This is usually my favorite time of the day. Writing is something I enjoy more than almost anything else I do, but it is hard tonight because I am angry. Angry enough to be pulling up moldy wet carpeting by myself and hauling it up the hill to the main road for the garbage collector tomorrow. Bag by bag, because they don’t take anything not in a bag!
I could wait for help, but I just don’t feel like it. I am feeling tired of being reasonable and nice. Right now I would prefer to find something to yell at and maybe even hit, or kick. Except I can’t think of what that would be. Everything I think of is not something I could do that too.
I had about a half a glass of wine left over from a couple of weeks ago -- I drank it right out of the bottle! How’s that for crass? Kind of a waste though, really. It didn’t taste good that way, but at least now I can throw the bottle away and it won’t keep tipping over in the refrigerator. Everything seems to be piling up and falling down at inopportune moments right now.

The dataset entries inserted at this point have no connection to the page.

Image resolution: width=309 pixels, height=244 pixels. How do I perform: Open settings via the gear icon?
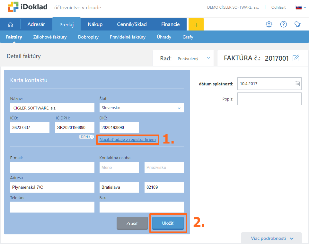point(269,24)
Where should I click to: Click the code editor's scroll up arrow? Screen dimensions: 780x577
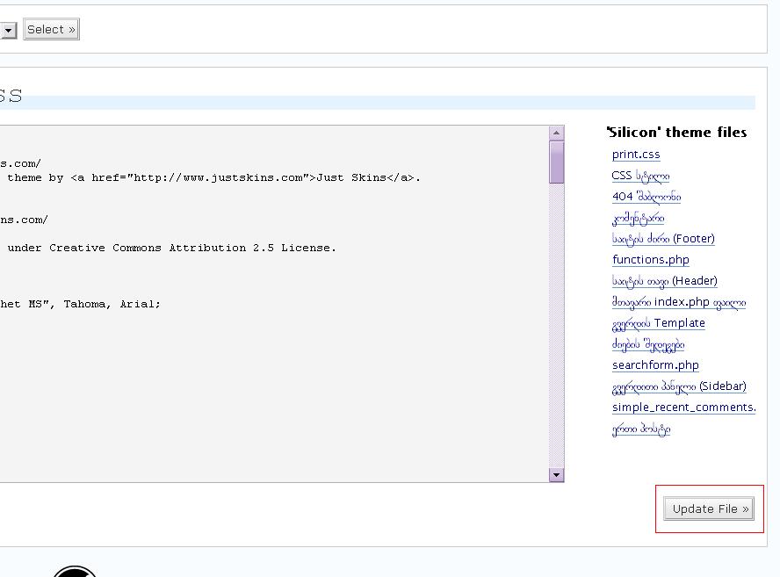(556, 133)
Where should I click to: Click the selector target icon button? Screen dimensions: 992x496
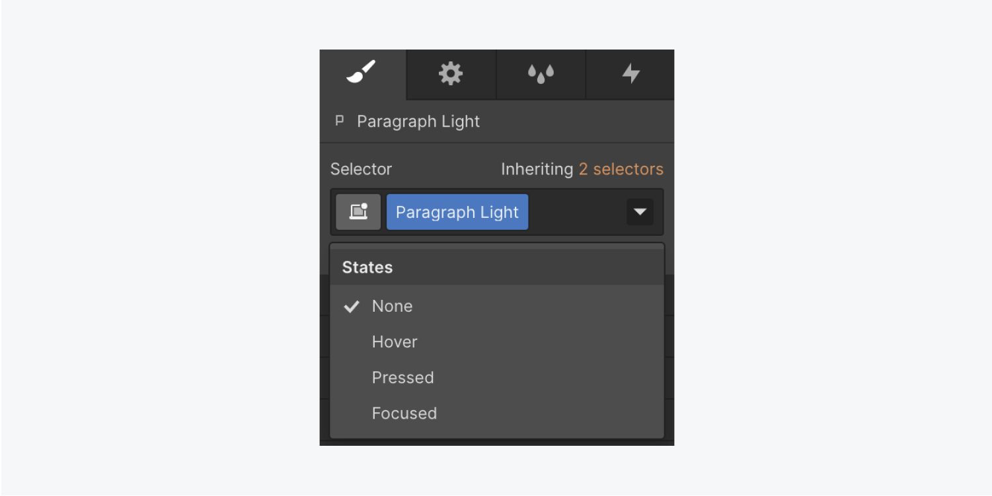point(358,212)
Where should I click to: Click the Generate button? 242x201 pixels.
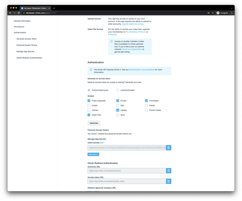click(x=94, y=123)
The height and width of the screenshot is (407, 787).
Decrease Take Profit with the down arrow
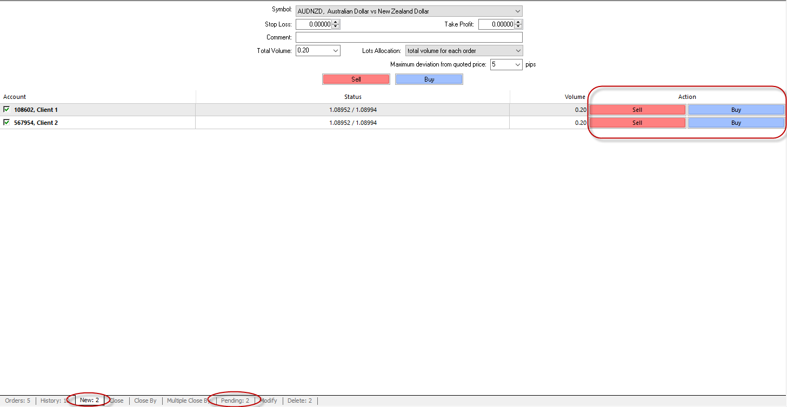[518, 26]
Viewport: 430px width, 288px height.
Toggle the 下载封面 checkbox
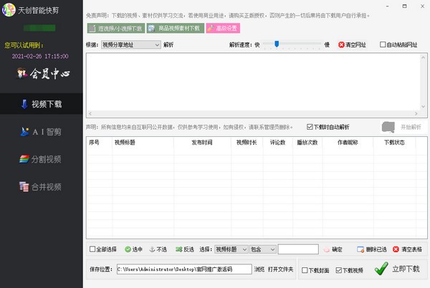point(305,270)
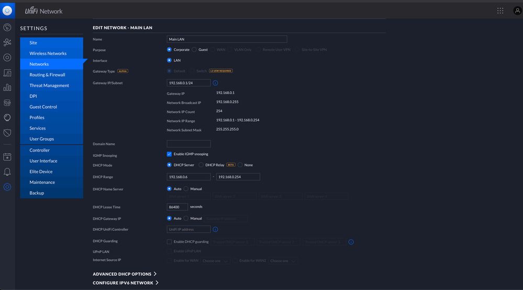Click the shield icon in sidebar
523x290 pixels.
(x=7, y=133)
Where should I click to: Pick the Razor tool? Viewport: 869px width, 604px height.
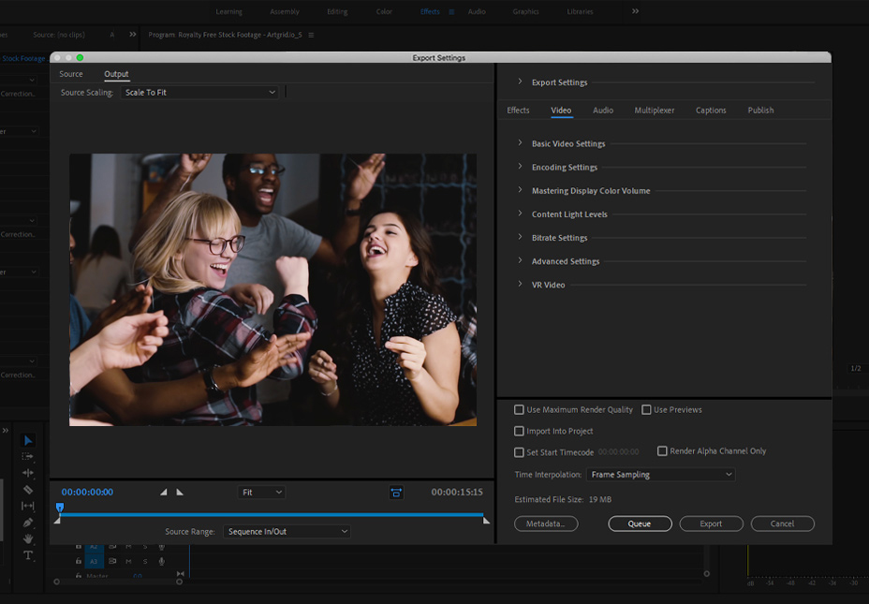coord(28,489)
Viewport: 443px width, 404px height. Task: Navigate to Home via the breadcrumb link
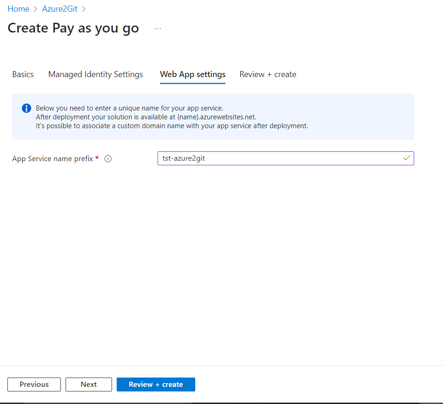[x=18, y=8]
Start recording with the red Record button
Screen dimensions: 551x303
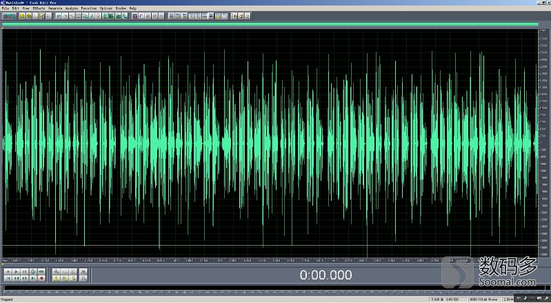point(41,278)
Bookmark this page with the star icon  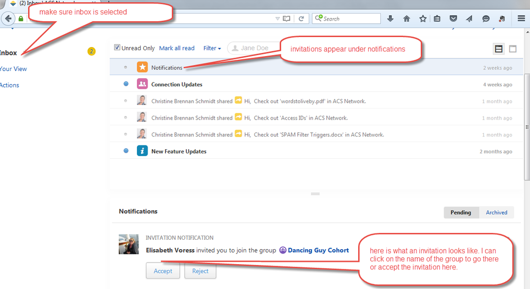coord(422,19)
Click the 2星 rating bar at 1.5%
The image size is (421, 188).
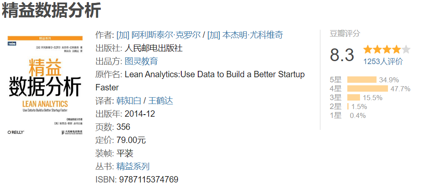348,106
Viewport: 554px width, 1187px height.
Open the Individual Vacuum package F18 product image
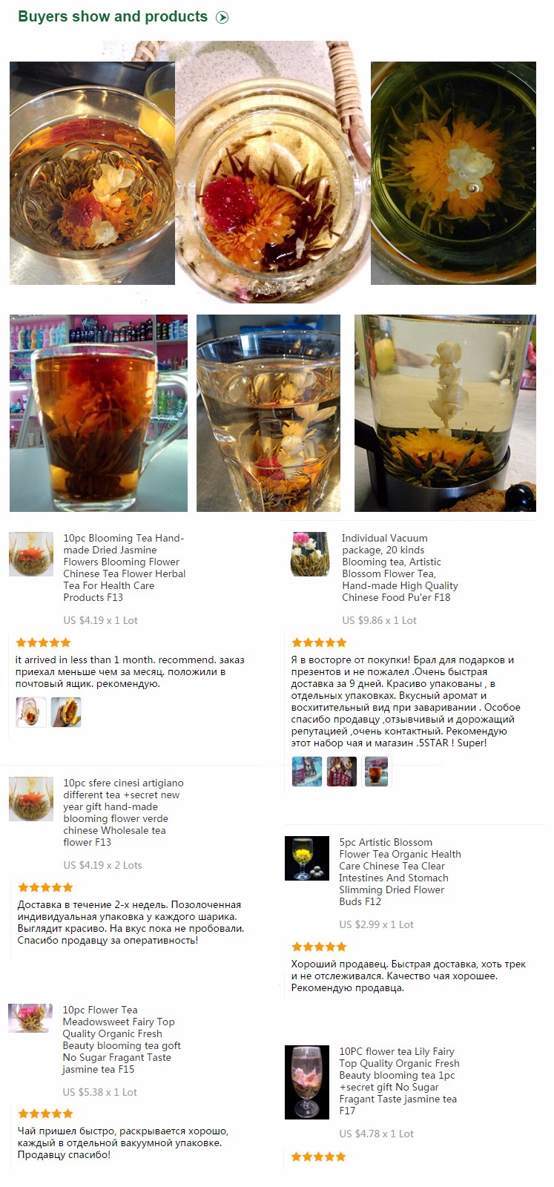tap(310, 554)

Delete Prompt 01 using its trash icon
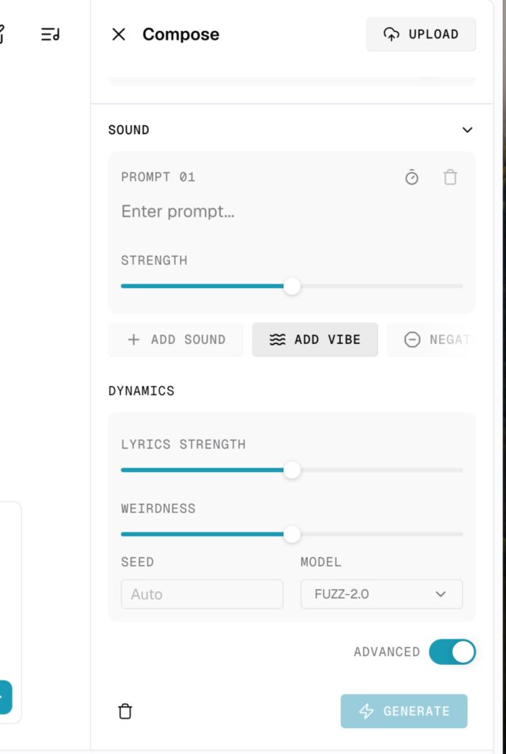450,177

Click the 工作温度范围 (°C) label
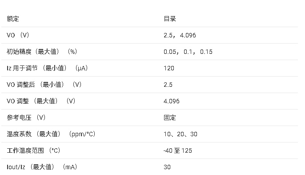point(34,151)
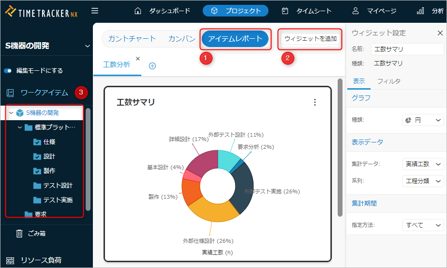Close the 工数分析 tab

click(138, 59)
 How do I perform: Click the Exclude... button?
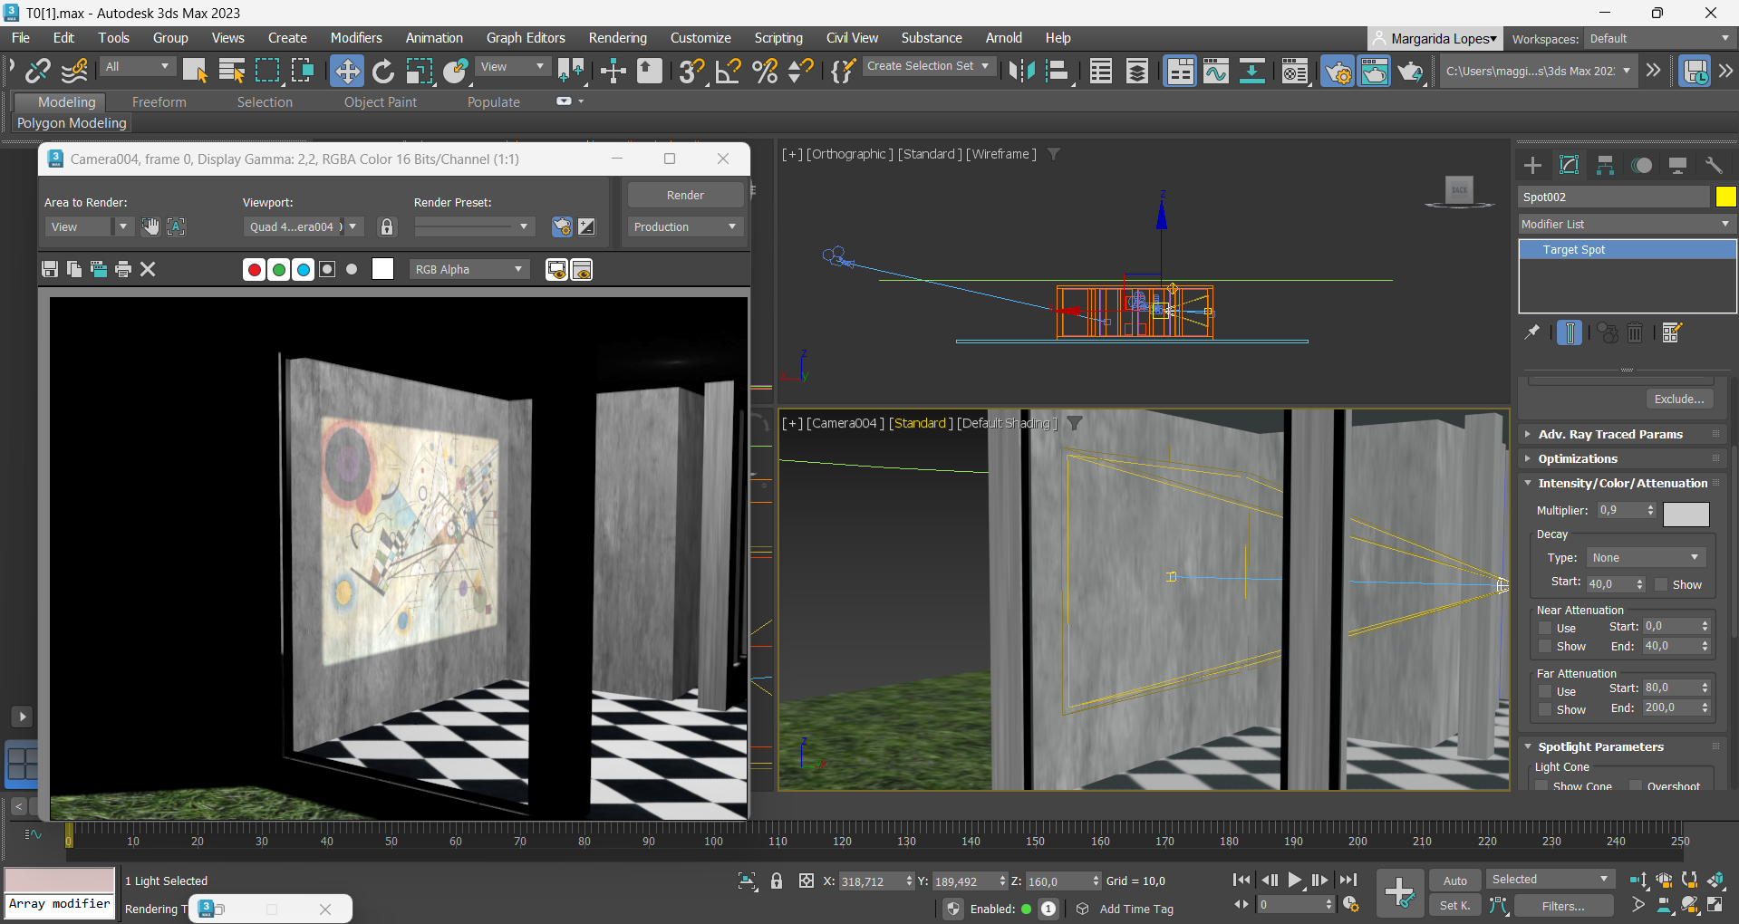[1678, 399]
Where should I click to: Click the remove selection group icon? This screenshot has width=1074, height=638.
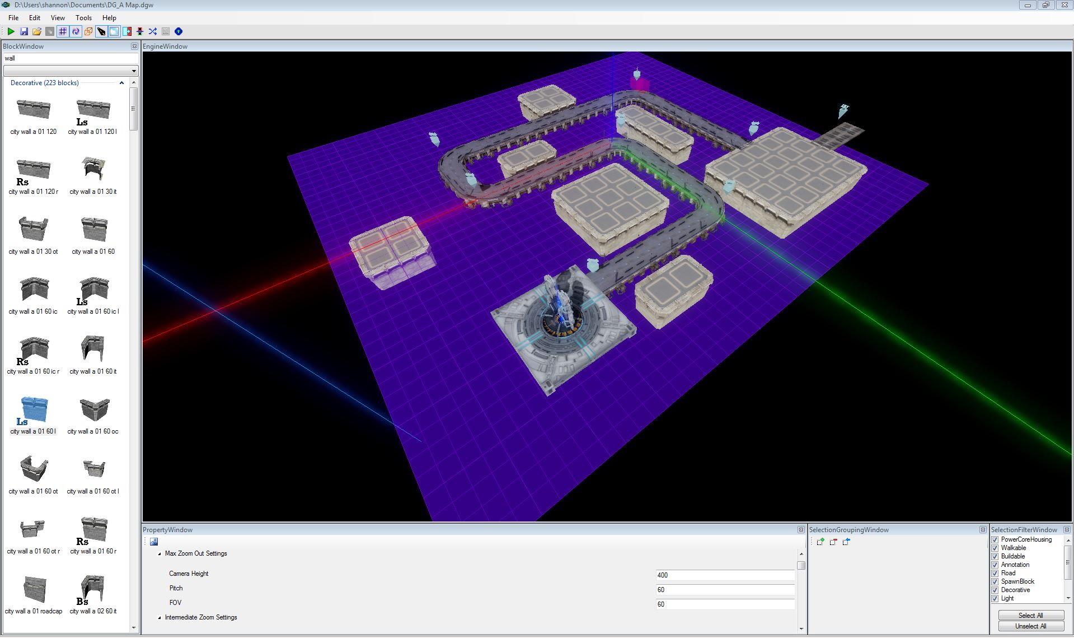[x=833, y=542]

Nothing is going the way it should. On top of all that I don’t feel good, which I suspect makes everything else seem worse. I am so allergic to this damn stuff in my house that if it didn’t belong to my son, I would simply up and move, but that would not be fair to Lennon.
Lennon! Always it is the Lennons that remind me of life’s sweeter, softer side. I suppose when I think about it, that is such a gift that anything else should be superfluous. I need to remember this!